### What this task involves
Retype the listing below. Begin with its first line and stop after the line that contains "Looking at the". Leave out the pictures.

### Data supplied
* * * *

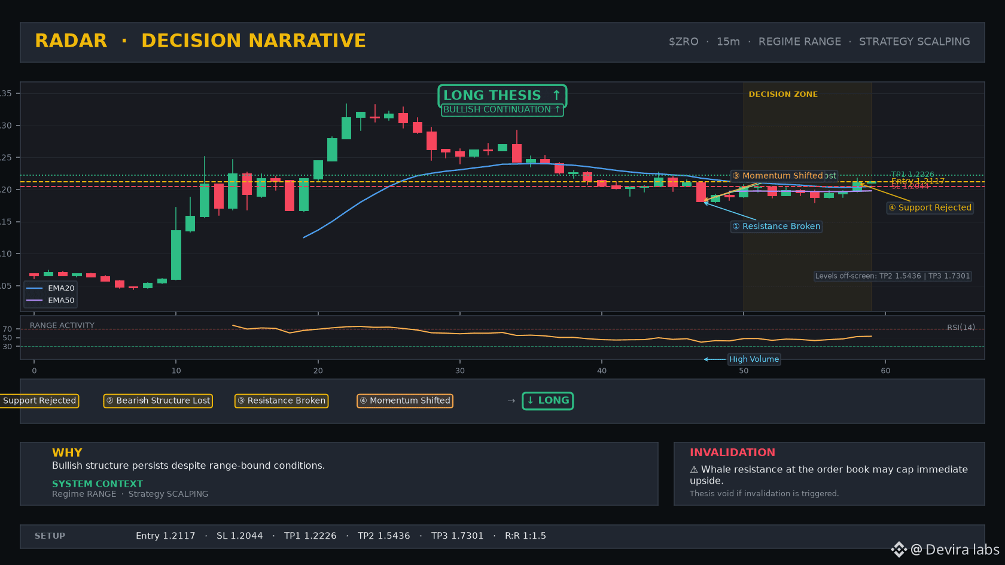1005x565 pixels.
Task: Click the Devira labs logo icon
Action: 899,549
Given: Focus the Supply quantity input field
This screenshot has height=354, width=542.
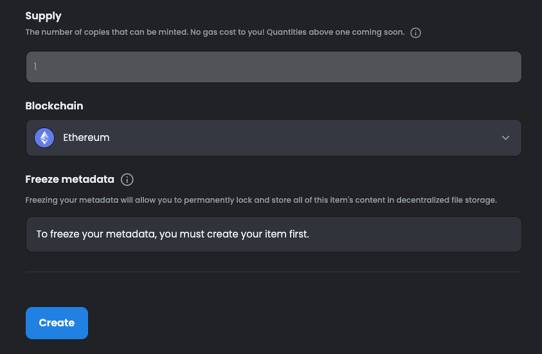Looking at the screenshot, I should [273, 67].
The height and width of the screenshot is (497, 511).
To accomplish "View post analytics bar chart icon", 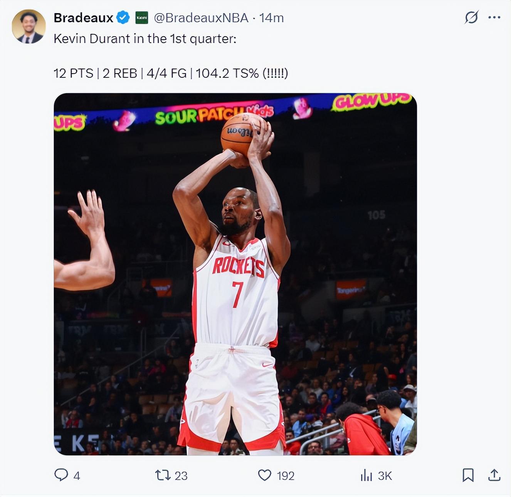I will [366, 475].
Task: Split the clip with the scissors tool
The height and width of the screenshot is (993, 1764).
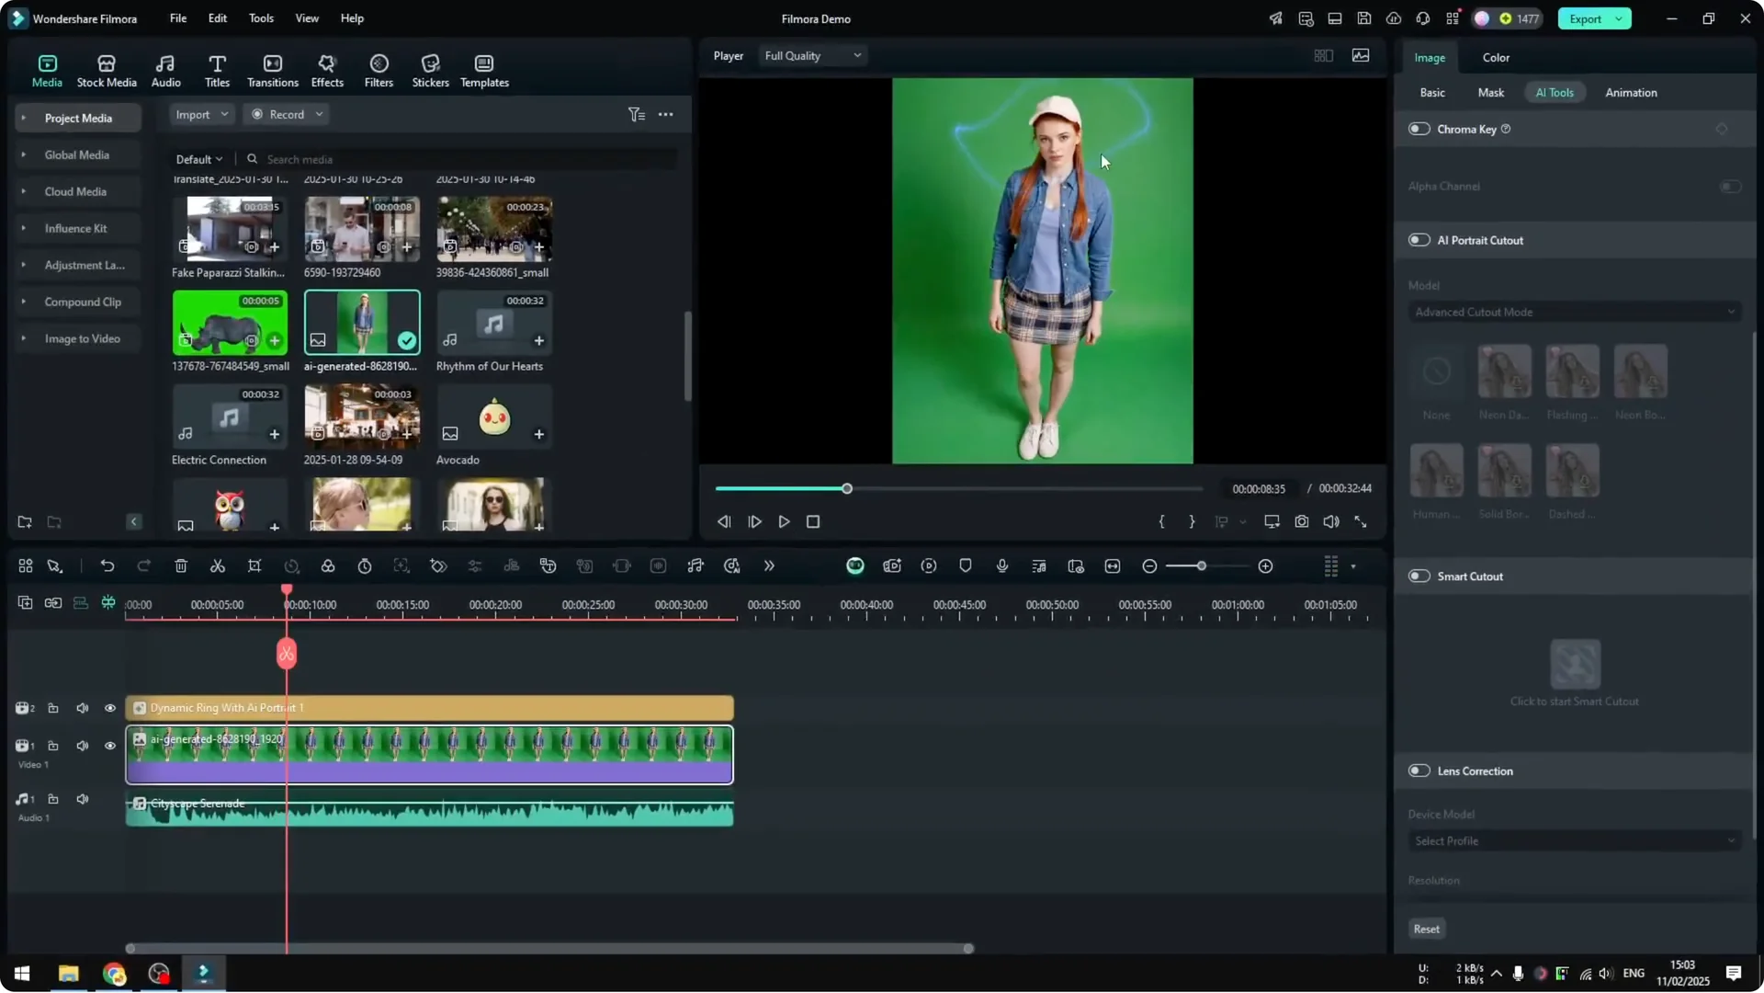Action: click(218, 565)
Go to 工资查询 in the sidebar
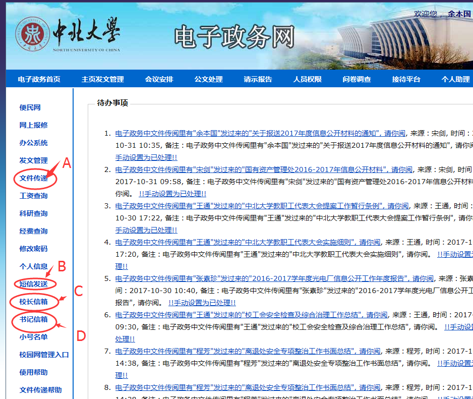The height and width of the screenshot is (399, 473). tap(33, 196)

* * * *

### Output of the exercise
1005x565 pixels.
Task: Click the Devira labs logo icon
Action: 899,549
Given: Focus the Supply quantity input field
This screenshot has height=354, width=542.
Looking at the screenshot, I should [273, 67].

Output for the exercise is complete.